Chinese Scientist Claims to Have Created World’s First Genetically Alter Babies
Earlier this week, a Chinese scientist announced he had created the world’s first genetically engineered babies using the gene editing tool CRISPR. The researcher, He Jiankui, claimed to have altered a gene in the embryos before implanting them in the mother’s womb. The babies in question were born as twin girls earlier this month.
Jiankui’s goal behind gene editing was to develop a resistance to HIV/AIDS. The father of the twins had HIV while the mother did not; both parents declined to be interviewed or identified. Jiankui has not disclosed any information on their whereabouts or where the procedure took place, but told the Associated Press that he recruited the couple through a Beijing-based AIDS advocacy group called Baihualin.
No independent confirmation has been presented to the validity of his work, nor has it been published in a journal where it could be verified by other experts. However, his work is well known by other experts in the field, making some believe it is entirely plausible. Jiankui told the Associated Press in an interview, “I feel a strong responsibility that it’s not just to make a first, but also make it an example,” adding “Society will decide what to do next.”
His peers are certainly making an example out of it, strongly condemning his work. Dr. Kiran Musunuru, gene editing expert and editor of a genetics journal called the work “..unconscionable… an experiment on human beings that is not morally or ethically defensible.”

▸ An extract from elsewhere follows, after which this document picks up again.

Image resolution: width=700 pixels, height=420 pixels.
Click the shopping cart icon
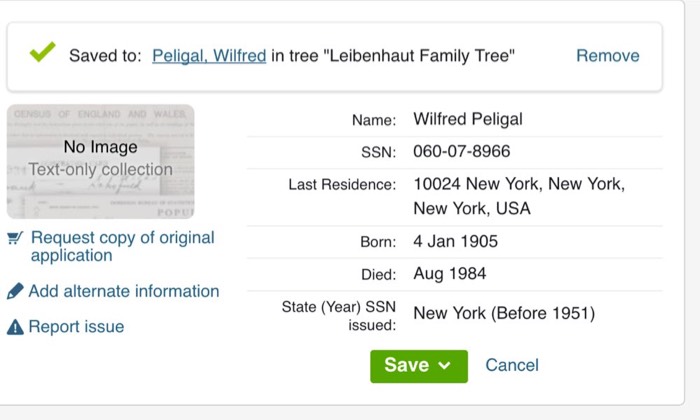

The United States has stringent rules on deliberately modifying the genes of human embryos, and while it is not against the law in China, the practice is strongly opposed by the majority of researchers. 122 Chinese researchers even issued a statement calling Jiankui’s work “crazy” and his claims “a huge blow to the global reputation and development of Chinese science.”
The Southern University of Science and Technology of China in Shenzhen, where Jiankui operates a lab, has said the work is a serious violation of its academic ethics and standards and plans to launch an investigation. Gene editing using CRISPR has been successful in treating adults for deadly diseases, though the changes are confined to that single person. With embryo’s, those changes can be inherited through future offspring, which poses a variety of ethical issues.